AI digest: The agentic coding wars heat up
OpenAI and Anthropic battle for coding supremacy while enterprises throw serious money at AI infrastructure.
The big story this week is coding agents getting properly aggressive. Two major players just dropped significant updates that suggest we’re moving past basic autocomplete into full desktop takeover territory.
OpenAI turns Codex into a screen-watching coding companion
OpenAI massively expanded Codex to control Macs autonomously, generate images, and work on tasks for weeks without supervision. The update is a direct shot at Anthropic’s Claude Code. This feels like the moment coding assistants stop being helpers and start being proper colleagues. The always-on screen watching is either brilliant or terrifying, depending on your privacy tolerance.

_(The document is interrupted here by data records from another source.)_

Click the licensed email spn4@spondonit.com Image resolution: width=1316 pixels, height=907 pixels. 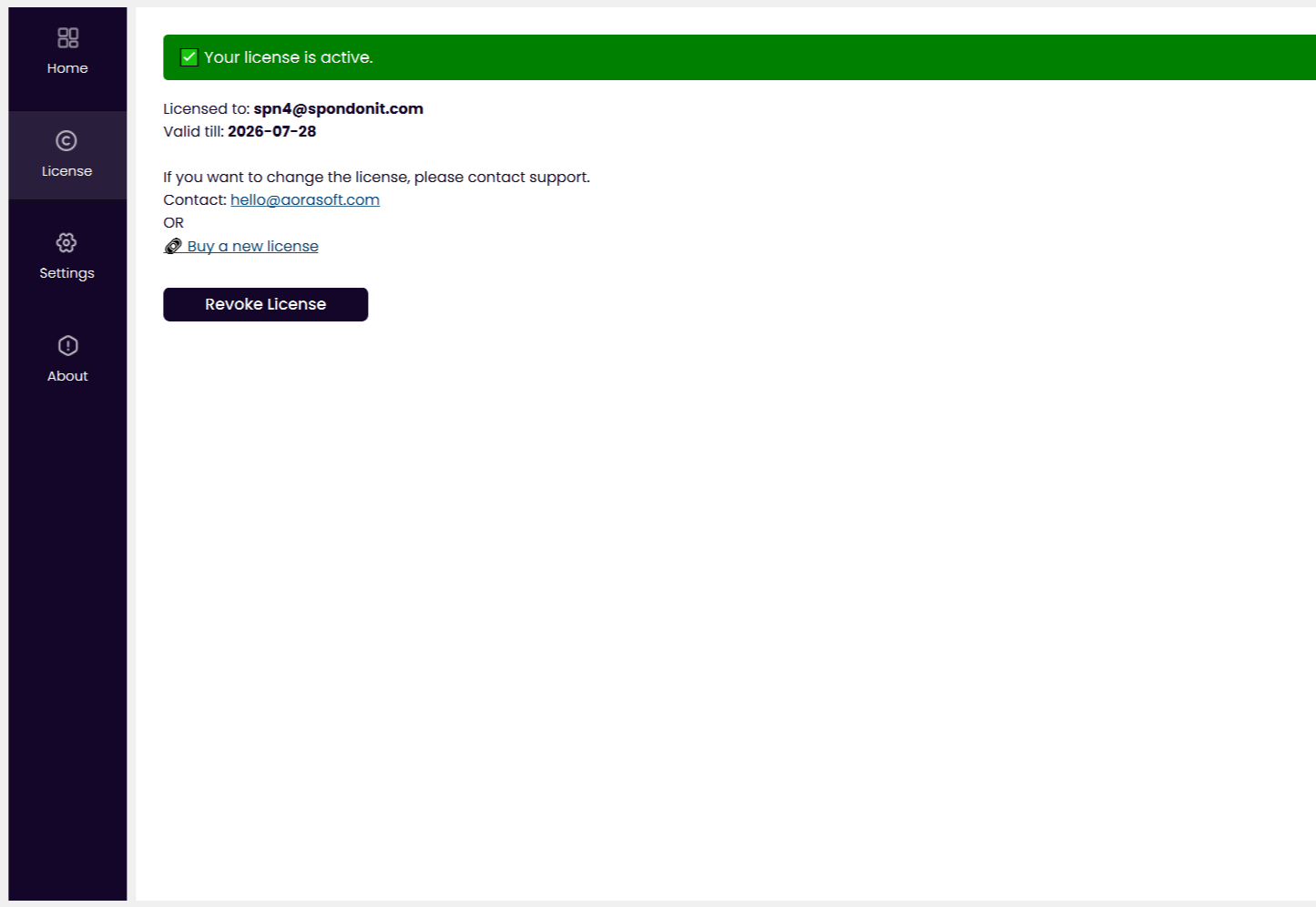pyautogui.click(x=338, y=108)
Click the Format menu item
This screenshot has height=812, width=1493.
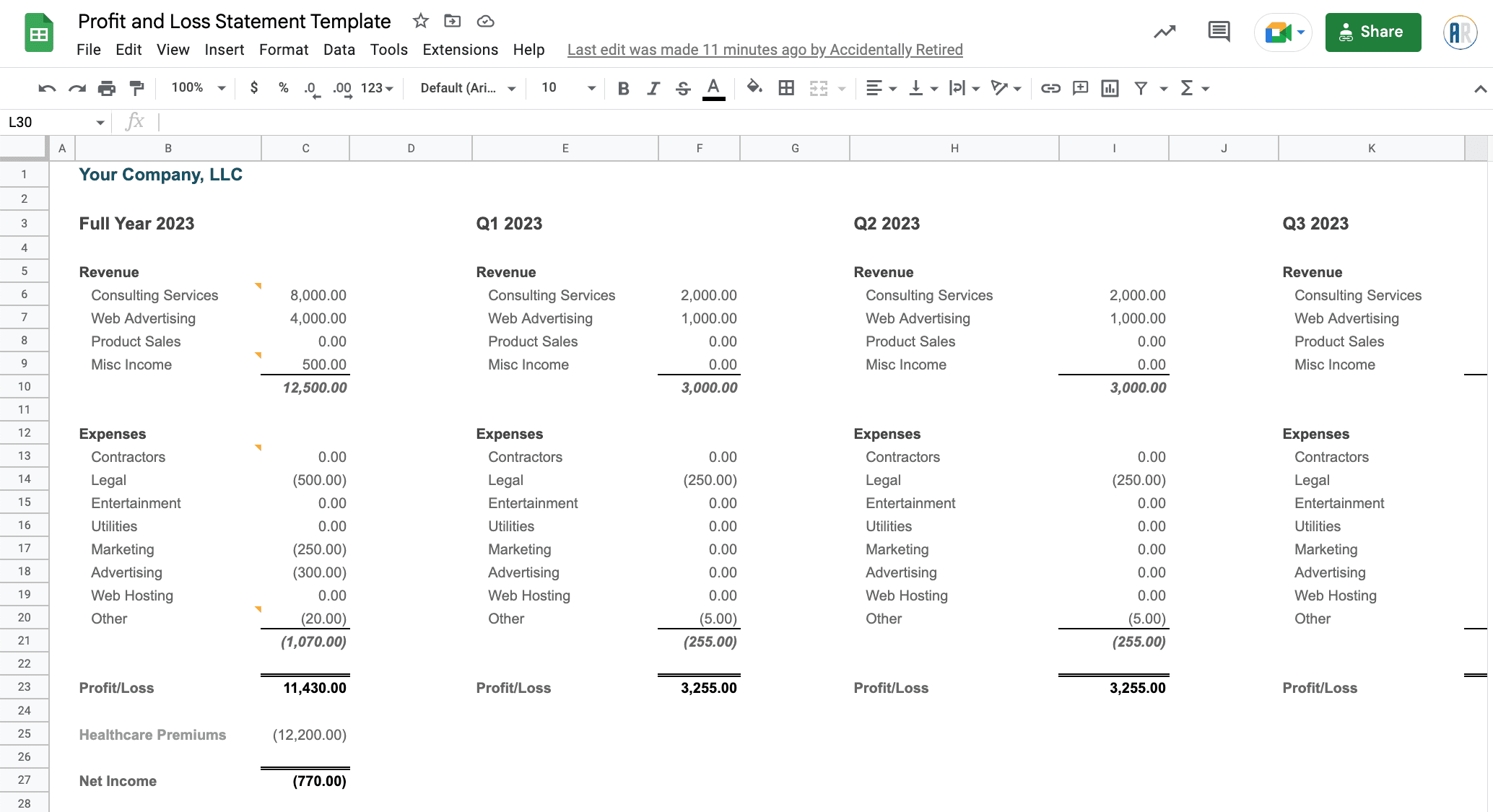coord(283,48)
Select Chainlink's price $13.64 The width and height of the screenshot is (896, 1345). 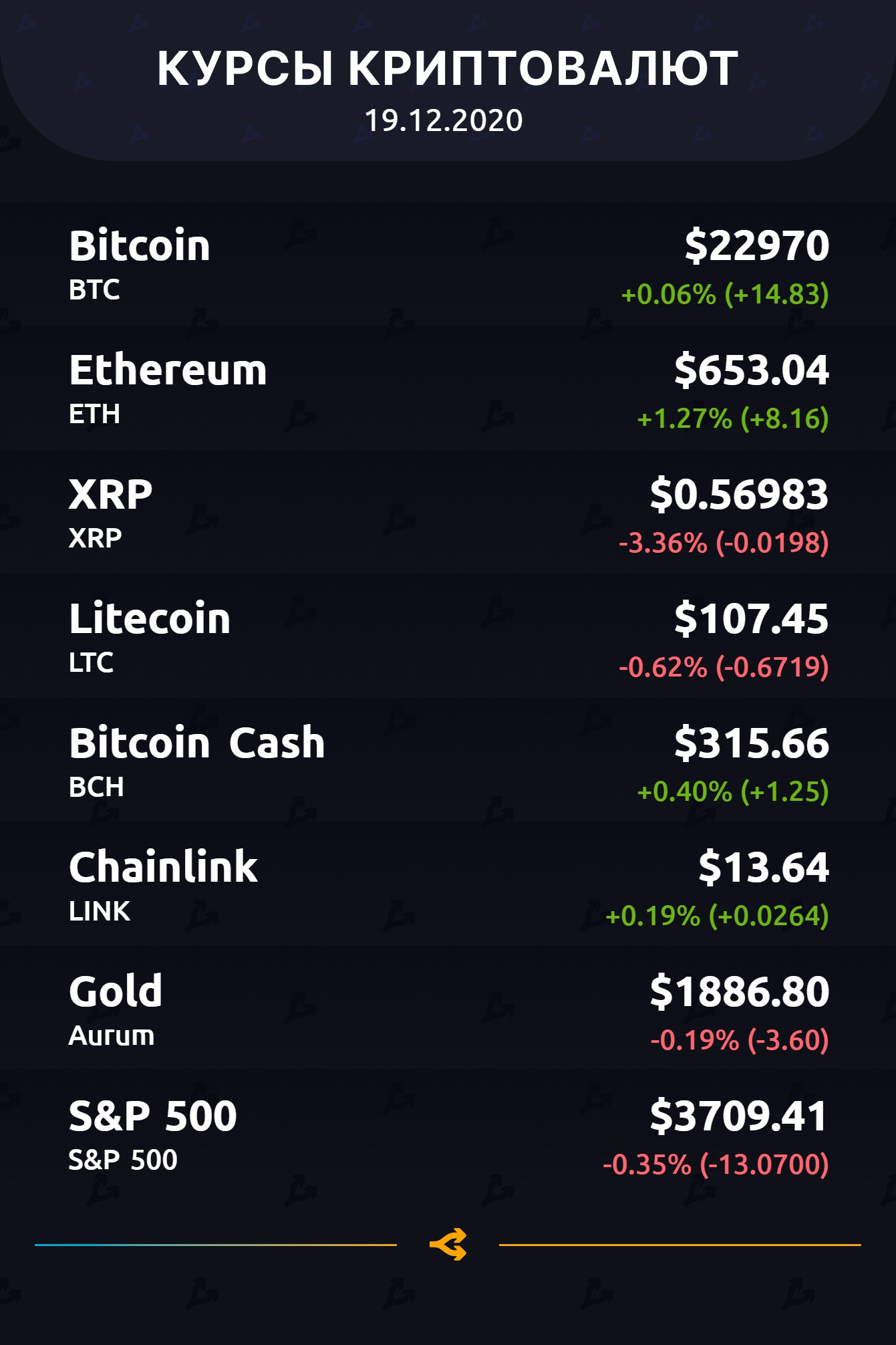763,868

Anthropic fires back with Claude Opus 4.7
Not to be outdone, Anthropic released Claude Opus 4.7 with major coding improvements. Interestingly, they deliberately reduced cybersecurity capabilities during training. That’s a fascinating design choice that suggests they’re thinking seriously about dual-use risks whilst pushing performance.
OpenAI goes vertical with GPT-Rosalind for life sciences
OpenAI launched GPT-Rosalind, their first domain-specific model targeting drug discovery and genomics. The promise is slashing 10-15 year development timelines through advanced biochemistry analysis. This signals OpenAI moving beyond general-purpose models into lucrative enterprise verticals. Expect more specialised models across different industries.
Enterprise AI valuations continue their rocket trajectory
Factory hit a $1.5B valuation for enterprise coding tools, whilst Upscale AI is reportedly raising at $2B after just seven months. The enterprise AI infrastructure gold rush is properly mental right now. These valuations suggest investors believe we’re still in the very early innings of AI adoption.